The incoming president of the Local Government Technical Advisers Group (LGTAG) has called for a reinvigoration of fence-to-fence asset management within the highways sector.
Emily See (pictured), who is also highways market director at Amey Consulting, has argued that the sector needs to revitalise the asset management agenda while also ensuring that it takes a much wider approach as the norm.
Speaking at the Road Safety Markings Association (RSMA) conference, she said: 'We all quote the £16.3bn backlog, but that is just carriageway and there are lots of other assets out there.

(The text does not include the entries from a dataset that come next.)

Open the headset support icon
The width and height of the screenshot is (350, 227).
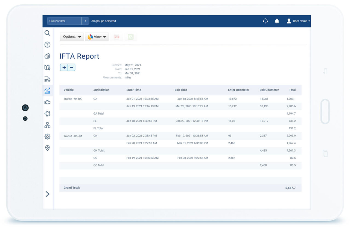[265, 21]
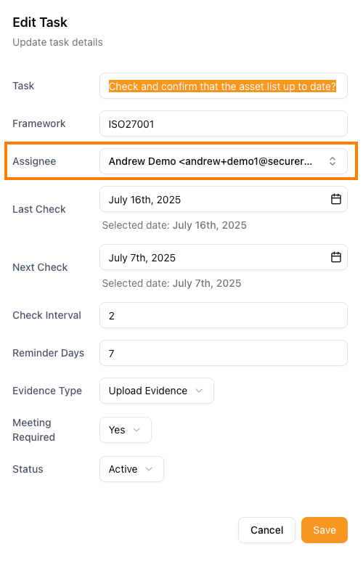The width and height of the screenshot is (363, 562).
Task: Click the Evidence Type chevron arrow
Action: [x=199, y=391]
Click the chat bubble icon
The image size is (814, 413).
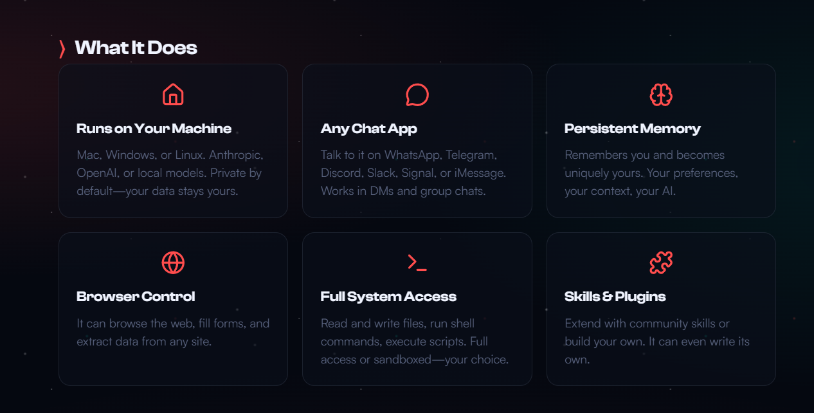coord(417,95)
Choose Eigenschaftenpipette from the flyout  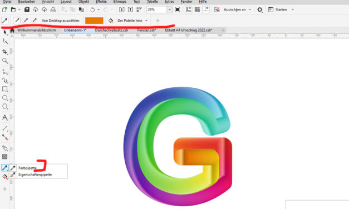click(x=35, y=175)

There is probably an element where people think it is just for the road but you have bridges, streetlights, gulleys, verges, all the drainage assets; there are forgotten assets like road markings.
'If asset management is implemented properly we will see improved am performance, informed investment decisions, management of risk, enhanced reputations for authorities and there will be improved sustainability.'
Posting on social media Ms See said: 'It's time for us to get back on that asset management journey!'
The asset management revolution in highways started over 20 years ago in 2004 when the first framework for for its application to roads was released.

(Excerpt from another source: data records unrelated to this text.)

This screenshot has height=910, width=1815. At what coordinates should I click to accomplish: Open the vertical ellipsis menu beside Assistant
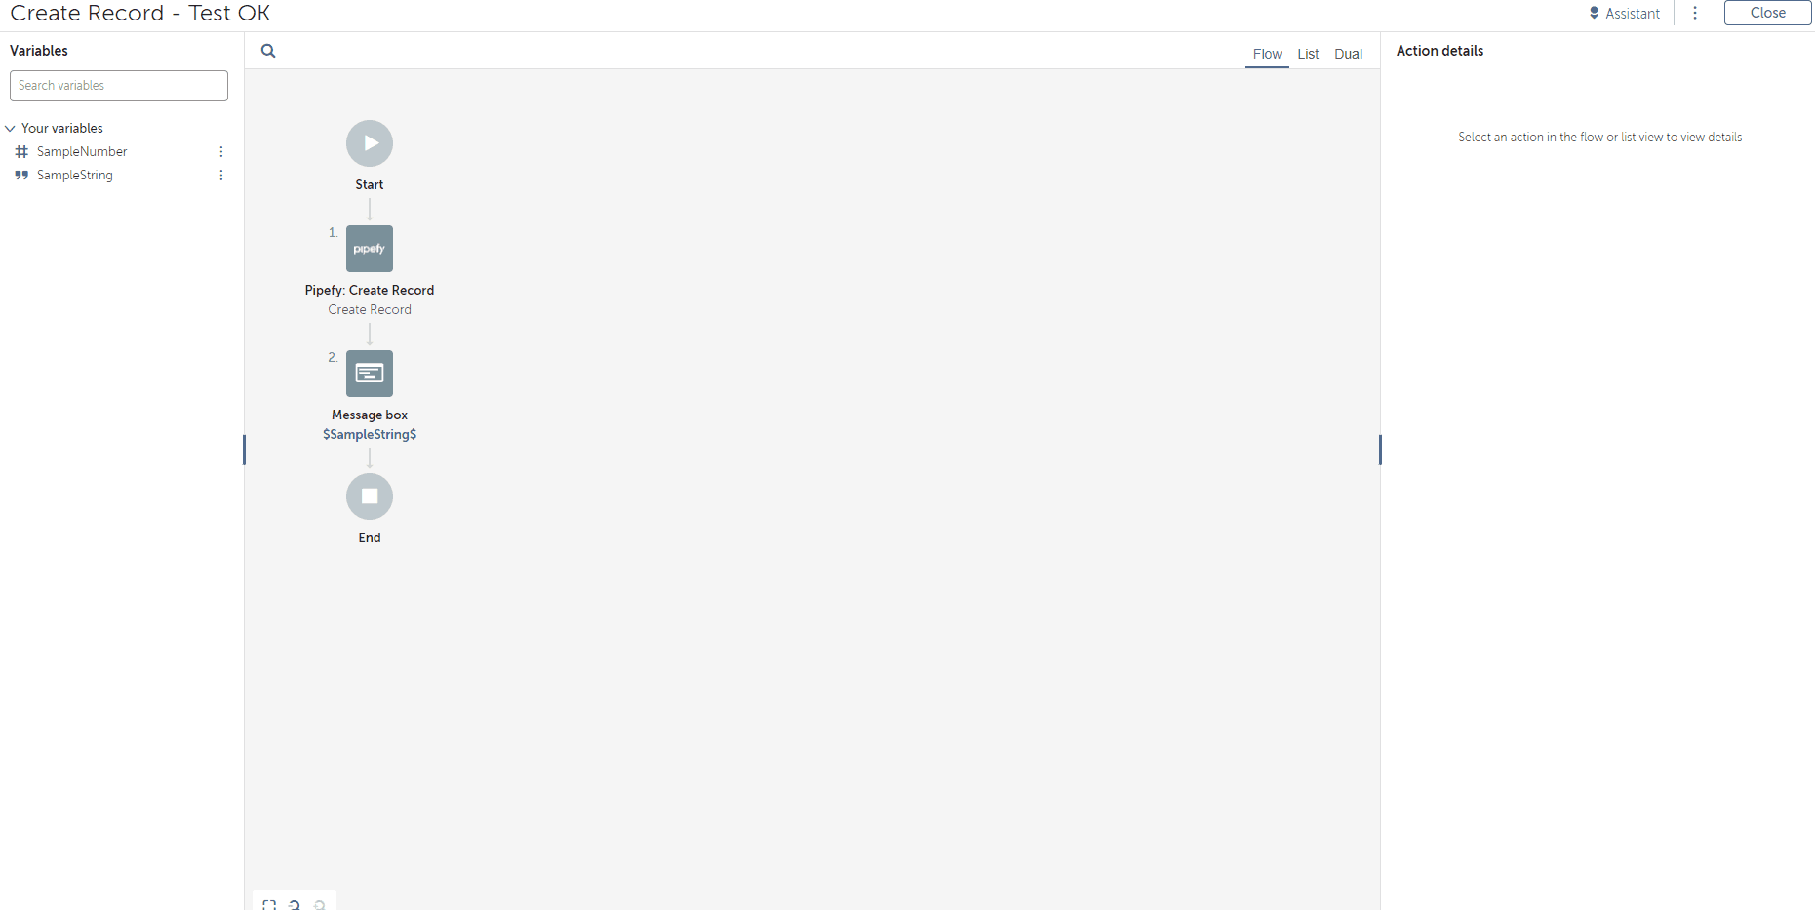pyautogui.click(x=1695, y=13)
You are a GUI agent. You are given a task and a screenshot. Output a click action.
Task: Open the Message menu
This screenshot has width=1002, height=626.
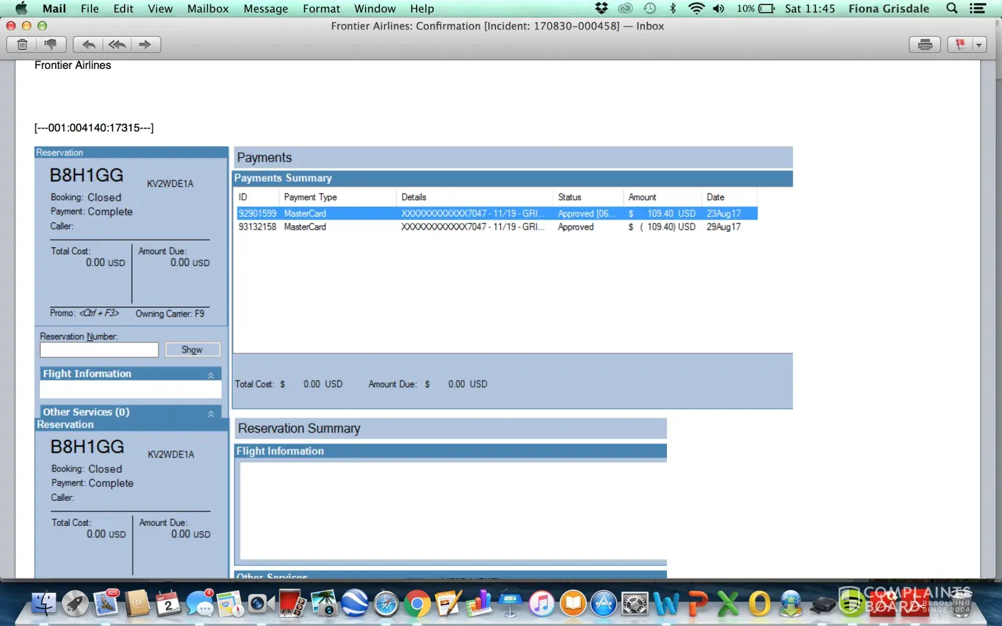(x=266, y=9)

Since then it took time to gather momentum but was accelerated by the Highways Maintenance Efficiency Programme (HMEP) in 2013, which provided an off-the-shelf template, and the self-assessment incentive fund in 2015, which gave councils a financial incentive to get asset management plans in place.
However, in recent years the self-assessment funding element was dropped by the Department for Transport, which is now looking for a new means of incentivising best practice.
The department said recently that it wants to make sure 'authorities spend the money wisely, collect the right data and deliver proactive maintenance before potholes start to form' and that 25% of a £500m uplift would be 'held back until authorities have shown that they are delivering'.
Ms See suggested that with the benefit of the new PAS 2161 standard for road condition monitoring, which allows new technology to be used, there could be a boom in data but the sector should not just focus on the road surface.
'If your drainage is falling apart, that will have a huge impact on the carriageway so if you are solely focused on the one asset and driving funding that way, it could drive the wrong behaviours and forget about the asset as a whole.
'I am trying to reinvigorate asset management and it’s almost a fence to fence approach and sort of not look at assets in isolation.'
Ms See has won support from a past president of LGTAG, Jon Munslow, who said: 'Emily’s approach to asset management is going to move highways further forward on our asset management journey building on the foundations and progress we have and adding what we need to meet today's challenges of climate resilience, adaptation and funding.'
At the conference, he added: 'Asset management has been focused on the big ticket items what we need to do with is put that same amount of effort and focus on all the other assets because the assets don’t work individually they work as a system for the road user.'
Asset management will be a key theme of the 2025 LGTAG conference in June. Click here for more information and to register.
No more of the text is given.